It is submitted that Schuman would be content with the European Union of 2008. It
has bumped through various potholes and progress has not been either smooth or
rapid, but it has fulfilled its original and overwhelmingly most important objective in
exemplary fashion. Just to prove the thrust and theme of this introduction, the point
that Schuman chose to make immediately following the above statement is
reproduced below:
    “The coming together of the nations of Europe requires the elimination of the
    age-old opposition of France and Germany. Any action taken must in the first
    place concern these two countries.”

From the European Economic Community to the European Community

Steiner succinctly describes the development of the European Community in her text,
EU Law. The EEC enlarged in stages over the decades after its creation. The United
Kingdom, Denmark and Ireland joined in 1973, Greece joined in 1981 and Spain and
Portugal acceded to membership in 1986. Austria, Finland and Sweden joined in
1995. This was the size and state of the European Economic Community when it
underwent transition to the European Community under the superstructure of the
European Union in 1992. Ten further states, mainly from Central and Eastern Europe
(including Poland, Hungary and the Czech Republic) joined in 2004 and the last states
to join were Bulgaria and Romania in 2007.

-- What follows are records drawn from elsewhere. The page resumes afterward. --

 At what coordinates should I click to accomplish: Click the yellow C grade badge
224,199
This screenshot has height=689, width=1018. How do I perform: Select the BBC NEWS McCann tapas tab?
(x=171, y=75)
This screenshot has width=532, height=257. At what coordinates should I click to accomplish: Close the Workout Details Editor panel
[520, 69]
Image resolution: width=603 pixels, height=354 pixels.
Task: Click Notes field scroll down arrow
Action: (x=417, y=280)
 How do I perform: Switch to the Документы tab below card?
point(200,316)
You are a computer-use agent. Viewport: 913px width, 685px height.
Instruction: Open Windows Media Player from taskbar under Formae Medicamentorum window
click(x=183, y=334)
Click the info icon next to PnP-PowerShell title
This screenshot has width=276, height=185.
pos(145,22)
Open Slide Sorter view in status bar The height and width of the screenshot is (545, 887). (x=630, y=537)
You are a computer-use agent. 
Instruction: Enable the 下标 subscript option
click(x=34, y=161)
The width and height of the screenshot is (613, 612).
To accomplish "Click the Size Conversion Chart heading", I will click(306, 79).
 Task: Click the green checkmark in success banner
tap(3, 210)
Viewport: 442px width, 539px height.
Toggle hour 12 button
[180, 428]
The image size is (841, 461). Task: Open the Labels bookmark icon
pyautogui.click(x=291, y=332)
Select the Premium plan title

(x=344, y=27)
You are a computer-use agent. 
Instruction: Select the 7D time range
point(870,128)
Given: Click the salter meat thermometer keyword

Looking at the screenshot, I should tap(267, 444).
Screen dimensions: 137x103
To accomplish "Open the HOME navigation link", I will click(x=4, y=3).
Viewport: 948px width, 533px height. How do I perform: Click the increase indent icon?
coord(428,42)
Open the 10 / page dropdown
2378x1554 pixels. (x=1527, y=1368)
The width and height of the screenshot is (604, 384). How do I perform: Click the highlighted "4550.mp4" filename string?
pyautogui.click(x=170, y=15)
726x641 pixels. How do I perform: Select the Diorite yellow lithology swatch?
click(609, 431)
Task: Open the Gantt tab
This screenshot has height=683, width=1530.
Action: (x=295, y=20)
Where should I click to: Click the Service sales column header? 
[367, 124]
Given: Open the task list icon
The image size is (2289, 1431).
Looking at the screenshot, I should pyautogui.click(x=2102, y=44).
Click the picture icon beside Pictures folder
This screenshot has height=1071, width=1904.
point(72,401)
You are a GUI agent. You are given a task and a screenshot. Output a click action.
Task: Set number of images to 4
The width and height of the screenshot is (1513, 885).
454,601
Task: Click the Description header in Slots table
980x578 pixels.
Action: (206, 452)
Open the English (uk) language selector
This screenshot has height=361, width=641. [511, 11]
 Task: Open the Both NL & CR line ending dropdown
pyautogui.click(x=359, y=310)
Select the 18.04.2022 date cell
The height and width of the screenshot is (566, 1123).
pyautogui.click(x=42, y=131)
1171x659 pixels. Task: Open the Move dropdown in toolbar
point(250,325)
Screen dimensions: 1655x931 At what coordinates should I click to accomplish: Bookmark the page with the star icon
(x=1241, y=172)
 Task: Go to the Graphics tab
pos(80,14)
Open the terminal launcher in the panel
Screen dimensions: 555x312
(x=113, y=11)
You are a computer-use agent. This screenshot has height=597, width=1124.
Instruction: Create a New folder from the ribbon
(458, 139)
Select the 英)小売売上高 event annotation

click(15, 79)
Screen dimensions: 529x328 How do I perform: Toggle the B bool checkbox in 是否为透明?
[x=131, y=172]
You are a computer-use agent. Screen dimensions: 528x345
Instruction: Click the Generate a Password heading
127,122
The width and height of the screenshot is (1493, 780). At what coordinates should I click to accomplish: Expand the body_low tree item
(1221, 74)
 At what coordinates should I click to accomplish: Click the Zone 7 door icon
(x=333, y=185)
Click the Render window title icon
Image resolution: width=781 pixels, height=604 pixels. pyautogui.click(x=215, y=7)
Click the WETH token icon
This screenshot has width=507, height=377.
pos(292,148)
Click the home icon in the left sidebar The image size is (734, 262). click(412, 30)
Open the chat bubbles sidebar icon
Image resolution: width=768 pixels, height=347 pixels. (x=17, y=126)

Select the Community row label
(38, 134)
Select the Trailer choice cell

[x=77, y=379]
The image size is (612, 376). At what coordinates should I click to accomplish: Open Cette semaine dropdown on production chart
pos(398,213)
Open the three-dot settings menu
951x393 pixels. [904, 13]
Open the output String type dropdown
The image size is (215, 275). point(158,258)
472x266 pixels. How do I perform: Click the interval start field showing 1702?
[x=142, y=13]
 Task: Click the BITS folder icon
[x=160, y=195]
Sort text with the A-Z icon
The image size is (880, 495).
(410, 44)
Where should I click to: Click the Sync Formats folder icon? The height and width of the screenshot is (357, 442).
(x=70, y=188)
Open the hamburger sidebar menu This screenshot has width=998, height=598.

In the 1980s there was consistent pressure to embark on moves towards deeper and
closer integration in Europe. The signing of the Single European Act in 1986 saw the
Community reform and improve its institutions and decision making processes with a
view to supporting such deeper integration and in 1989 two intergovernmental
conferences were held (under procedures established by the Single European Act) to
consider the issues of political union and economic and monetary union respectively.

These conferences resulted in a new treaty, the Treaty on European Union (The
Maastricht Treaty), which was signed on 7 February 1992. The 1992 TEU introduced
substantial reforms and amendments to the original EEC Treaty and created the legal
and political entity of the European Union.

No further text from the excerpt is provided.